• The data:
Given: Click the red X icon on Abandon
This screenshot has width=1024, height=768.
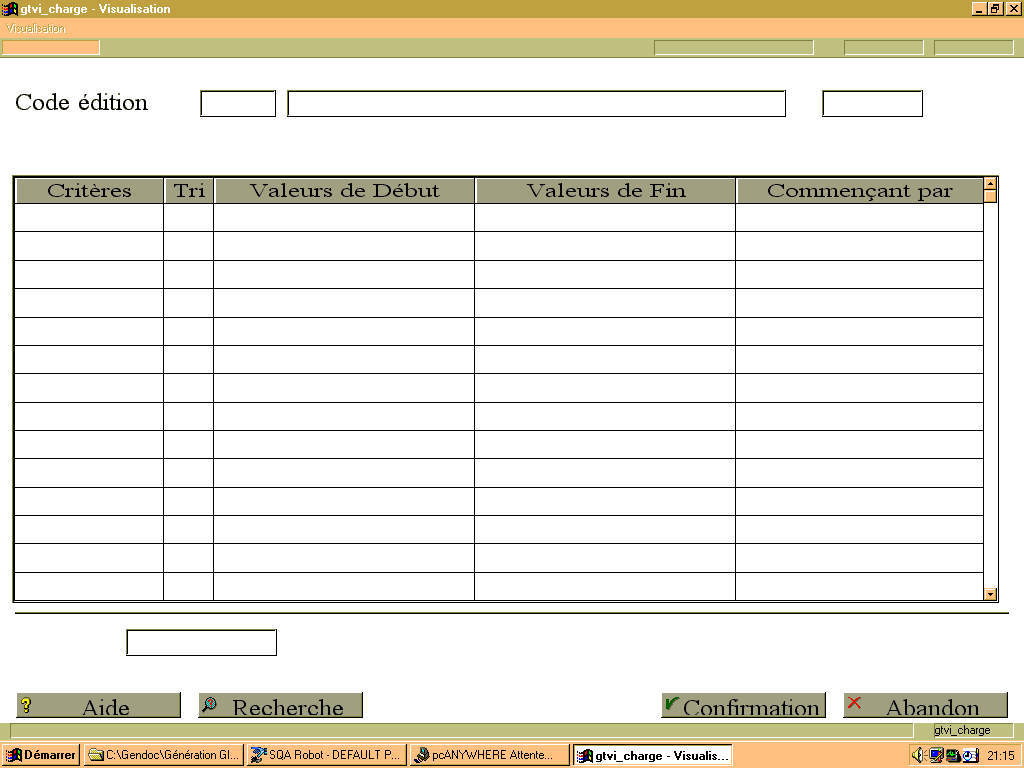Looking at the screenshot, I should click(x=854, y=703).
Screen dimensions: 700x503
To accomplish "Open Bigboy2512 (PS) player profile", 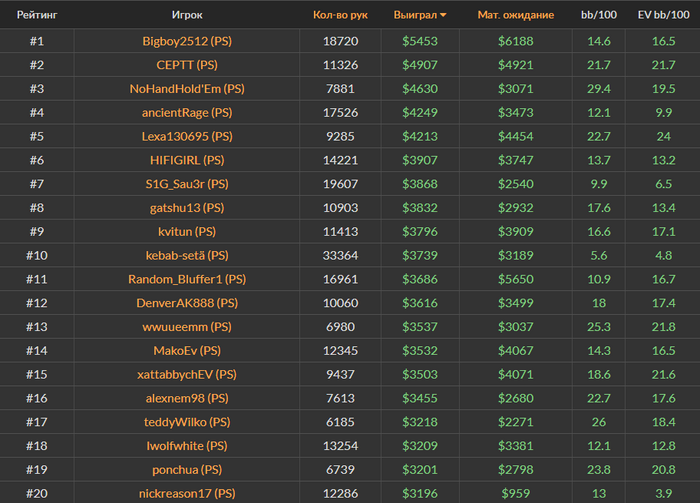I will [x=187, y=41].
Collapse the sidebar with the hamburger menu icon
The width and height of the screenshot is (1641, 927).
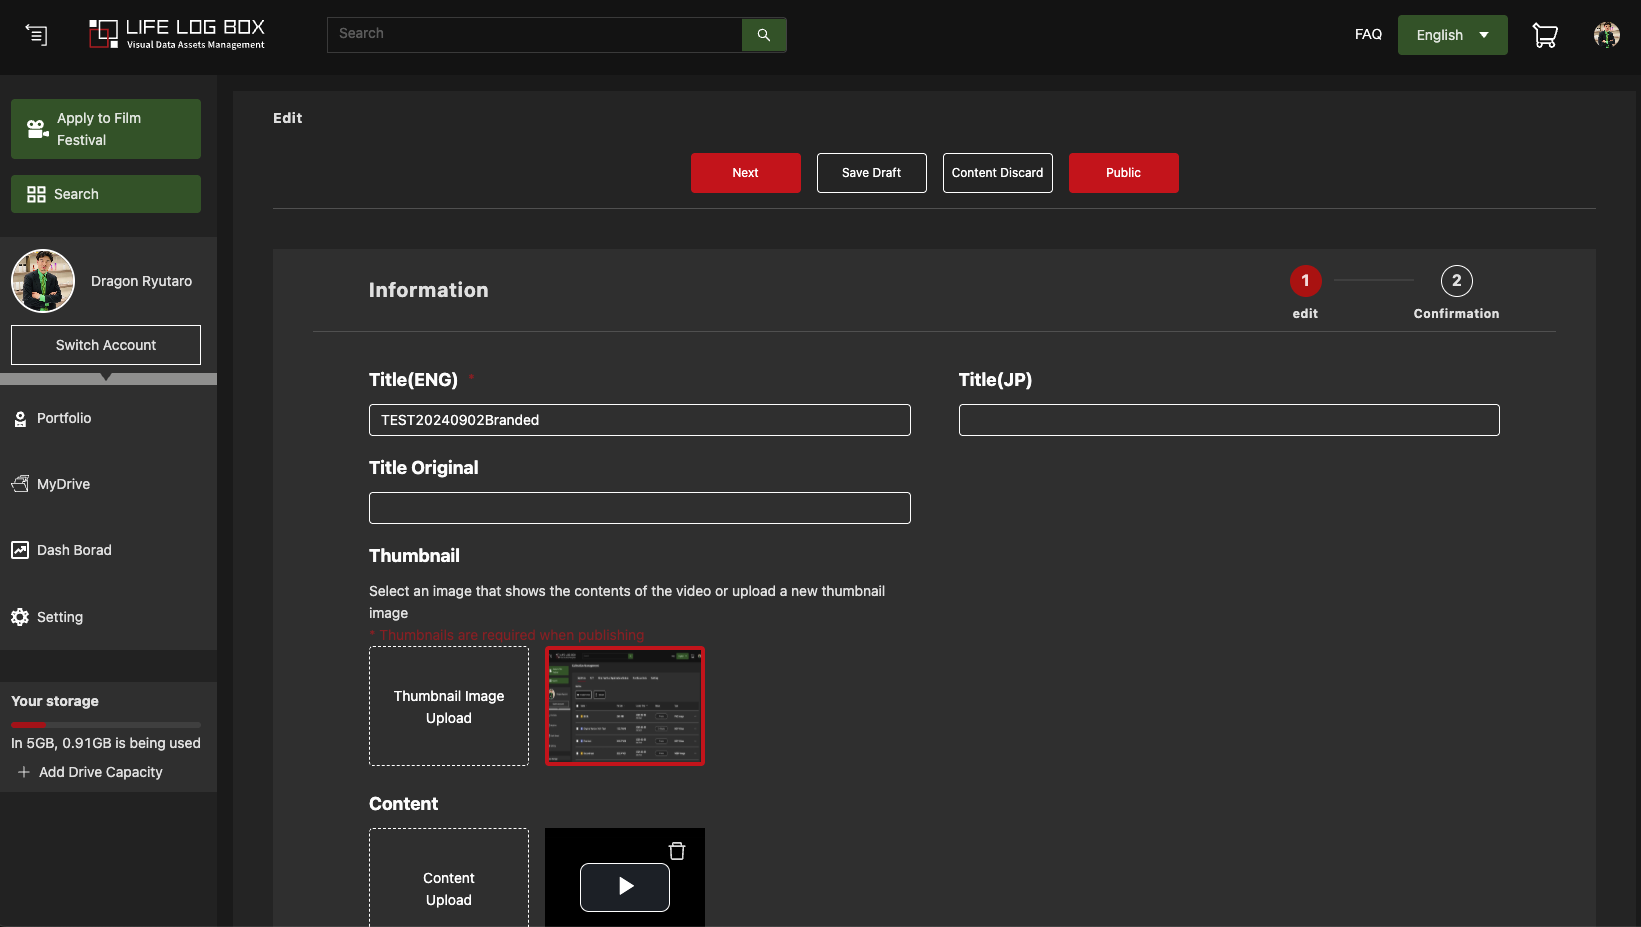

• Activity: Using the listing above, count how many lines contain the word "icon" and, please, write only that number.

• Solved problem: 2